■ **TASK INPUT**

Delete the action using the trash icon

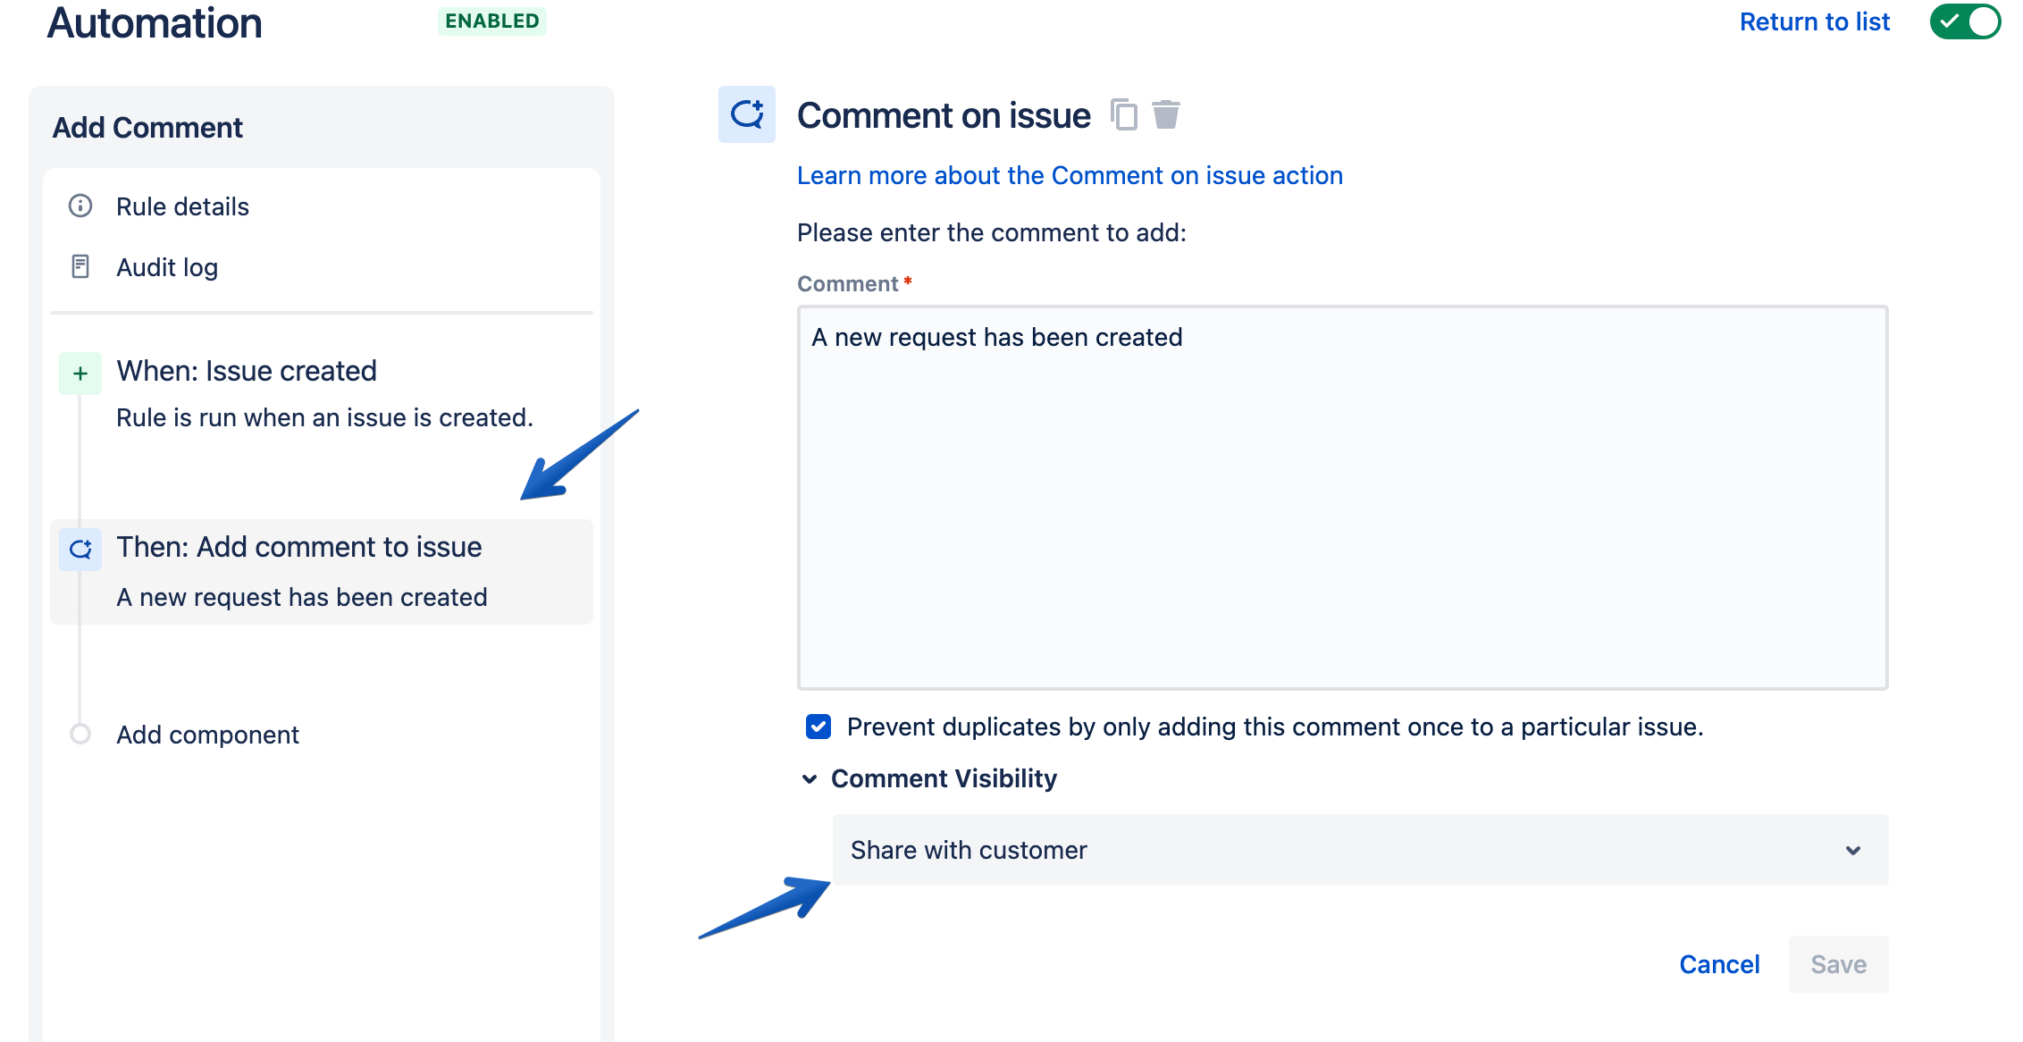(1166, 114)
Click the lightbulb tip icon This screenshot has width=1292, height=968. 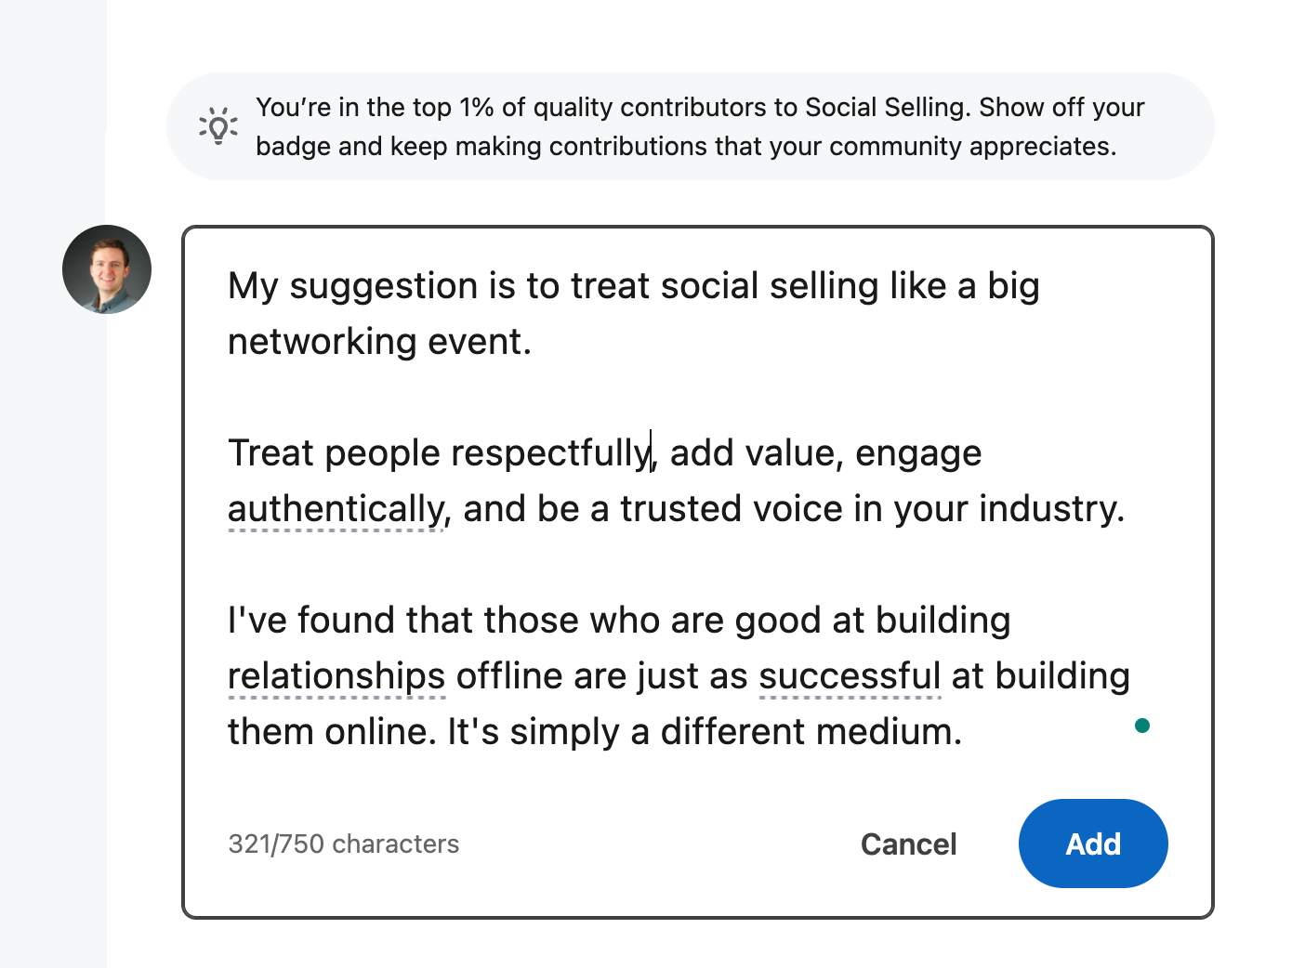point(218,126)

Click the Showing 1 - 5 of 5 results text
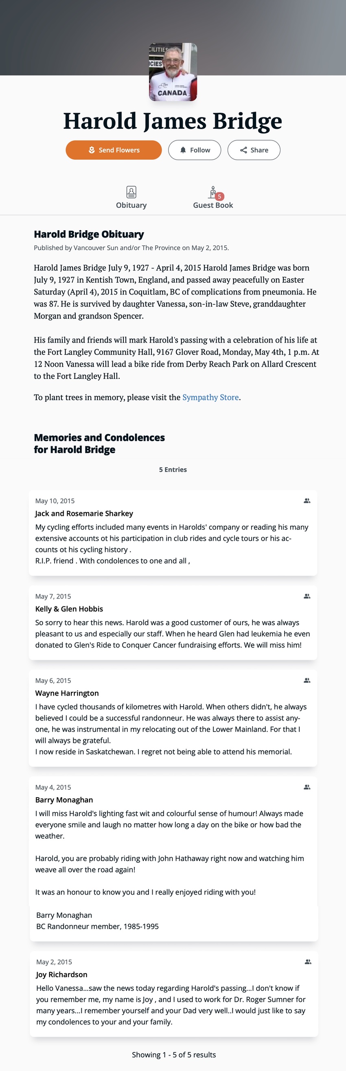(x=174, y=1054)
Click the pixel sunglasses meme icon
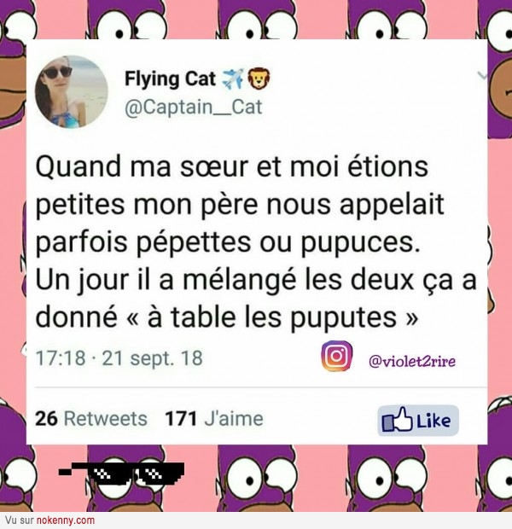Viewport: 512px width, 529px height. (122, 474)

■ **WRITTEN PROBLEM**
Rewrite the entries, beginning at the line that contains "Click the Showing 1 - 5 of 5 results text" and stopping at the end of the entries, with "meme" replaced by "emoji" and everything else unchanged. Omit the pictures from your answer.

■ **EXERCISE ANSWER**
Click the Showing 1 - 5 of 5 results text
(x=174, y=1054)
Click the pixel sunglasses emoji icon
Viewport: 512px width, 529px height. (122, 474)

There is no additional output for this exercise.